She has a theory that, thanks in part to the Jimmy Savile and Rolf Harris revelations, we live in a time when the past, and television’s past especially, is untrustworthy. The British were ready for a show that seemed to redeem the sins of the 70s and 80s. “We grew up with Jimmy Savile on our televisions,” she says. “Chris was fascinated by what it was like for the people who knew someone like that – people who loved him and believed the lies that he told. What was it like when they found out there was this whole other person?”



Walker had been wondering the same things herself. “It felt like all the people we grew up seeing on TV and were told we should respect were falling like dominoes,” she says. “It was a strange period; every time I read the newspaper there was someone else. I’d been told as a kid they were talented, important people, but they were living a lie. A lot of those men from the 70s had this completely different life.”

Now the USA is also being obliged to face the misdemeanours of its entertainment industry and audiences are picking up on Unforgotten. “The first two series are going out in America,” says Bhaskar. “People there are tweeting me about it, and they’re caught up in these stories. I think it has a dramatic weight that other whodunnits may not carry to the same degree. It’s because our characters aren’t heroic… we don’t save the day.”

Much of the drama’s appeal rests in the interactions between the two leads. Stuart is Khan’s senior, but there is more going on than the usual detective and sidekick relationship. Morse’s private life was a mystery to Lewis, and vice versa, but Stuart and Khan know each other. “I haven’t really seen it before in a cop show where you’ve got a man and a woman who really, really care about each other, respect each other and look out for each other. They provide a level of intimacy for each other they don’t have at home…”

Walker, 48, who is married to the actor Barnaby Kay with whom she has a son, says she has always been lucky with her co-stars. “Just think of Last Tango in Halifax. You walk on and it’s Derek Jacobi and Annie Reid and Sarah Lancashire. You’re in a really good place.”

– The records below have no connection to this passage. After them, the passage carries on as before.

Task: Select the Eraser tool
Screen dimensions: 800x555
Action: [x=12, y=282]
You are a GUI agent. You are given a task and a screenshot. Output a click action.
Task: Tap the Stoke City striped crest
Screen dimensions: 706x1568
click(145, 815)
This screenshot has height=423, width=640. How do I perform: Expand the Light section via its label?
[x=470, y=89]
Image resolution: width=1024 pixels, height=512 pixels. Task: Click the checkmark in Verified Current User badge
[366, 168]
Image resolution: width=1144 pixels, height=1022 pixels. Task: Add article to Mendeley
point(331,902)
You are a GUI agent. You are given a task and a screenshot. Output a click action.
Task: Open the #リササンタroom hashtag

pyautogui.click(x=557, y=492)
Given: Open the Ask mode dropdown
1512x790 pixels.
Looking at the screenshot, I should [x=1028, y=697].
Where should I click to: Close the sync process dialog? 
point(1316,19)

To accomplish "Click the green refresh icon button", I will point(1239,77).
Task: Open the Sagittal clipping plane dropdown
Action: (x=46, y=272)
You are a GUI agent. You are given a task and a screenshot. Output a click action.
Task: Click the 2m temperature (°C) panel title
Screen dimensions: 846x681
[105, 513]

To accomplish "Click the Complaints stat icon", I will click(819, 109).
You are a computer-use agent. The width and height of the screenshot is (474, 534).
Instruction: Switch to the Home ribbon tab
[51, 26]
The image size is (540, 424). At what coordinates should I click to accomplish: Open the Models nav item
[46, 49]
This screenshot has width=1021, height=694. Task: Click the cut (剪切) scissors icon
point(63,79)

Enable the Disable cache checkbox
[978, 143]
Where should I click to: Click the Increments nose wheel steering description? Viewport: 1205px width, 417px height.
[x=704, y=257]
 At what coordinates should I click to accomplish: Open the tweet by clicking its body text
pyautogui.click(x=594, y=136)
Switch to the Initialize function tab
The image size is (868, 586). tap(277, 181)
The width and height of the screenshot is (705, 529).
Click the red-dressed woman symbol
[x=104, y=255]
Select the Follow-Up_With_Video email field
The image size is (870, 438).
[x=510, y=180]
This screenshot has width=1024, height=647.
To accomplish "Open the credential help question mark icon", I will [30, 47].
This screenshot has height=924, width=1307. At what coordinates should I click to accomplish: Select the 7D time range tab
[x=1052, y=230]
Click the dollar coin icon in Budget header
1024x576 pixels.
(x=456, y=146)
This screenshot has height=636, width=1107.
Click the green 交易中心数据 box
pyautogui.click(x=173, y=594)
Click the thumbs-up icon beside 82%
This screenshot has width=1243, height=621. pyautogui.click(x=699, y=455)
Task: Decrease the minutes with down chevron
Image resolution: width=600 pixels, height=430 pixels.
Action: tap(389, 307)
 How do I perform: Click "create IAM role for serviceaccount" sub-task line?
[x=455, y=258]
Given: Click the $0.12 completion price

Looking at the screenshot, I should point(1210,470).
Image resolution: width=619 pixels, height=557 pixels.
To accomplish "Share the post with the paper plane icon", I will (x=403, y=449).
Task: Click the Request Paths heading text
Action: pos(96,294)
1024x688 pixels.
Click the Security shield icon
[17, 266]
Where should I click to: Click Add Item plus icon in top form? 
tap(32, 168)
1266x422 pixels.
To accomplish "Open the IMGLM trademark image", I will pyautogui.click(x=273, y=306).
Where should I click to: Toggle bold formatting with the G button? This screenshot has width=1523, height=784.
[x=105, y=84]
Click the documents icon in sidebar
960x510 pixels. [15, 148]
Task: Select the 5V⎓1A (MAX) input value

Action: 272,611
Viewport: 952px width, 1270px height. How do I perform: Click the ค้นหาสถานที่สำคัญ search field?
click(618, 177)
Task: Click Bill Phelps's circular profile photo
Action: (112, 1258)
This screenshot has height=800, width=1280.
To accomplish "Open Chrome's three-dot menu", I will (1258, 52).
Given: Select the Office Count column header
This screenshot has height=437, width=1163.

Born in east London and a graduate of Cambridge University’s Footlights, Walker is an acclaimed stage actor, with an Olivier Award in 2013 for her performance as the mother, Judy, in The Curious Incident of the Dog in the Night-Time. Bhaskar is 54 and married to Meera Syal, with whom he has a son, and is from west London. After starting life above a launderette, he went on to work for IBM before giving it up for comedy and, latterly, making documentaries for the BBC.

Nicola Walker in Unforgotten

Walker says their pairing worked from the beginning. “I was a fan of his work, and as soon as I sat down next to him at the first readthrough, which was when we met, I knew. They had written our names on little cardboard tags and they were next to each other, in this huge room with the executive producer, writer, director, all the other actors. And as soon as I sat down next to him, I thought, ‘This is going to be absolutely fine.’”

“I didn’t think it would work at all!” says Bhaskar, deadpan. “I’m still waiting for it to click in in any sort of shape, way or fashion.” Walker, who has known Bhaskar too long to be taken in, laughs. “OK,” he says. “Nicola is one of the most amazing people I’ve worked with.” In fact, Bhaskar admits, when they are not acting together he takes a proprietorial pride in her work. “I watched the series of Last Tango she did after Unforgotten and there’s a bit of me that goes, ‘That’s my friend, being fantastic.’”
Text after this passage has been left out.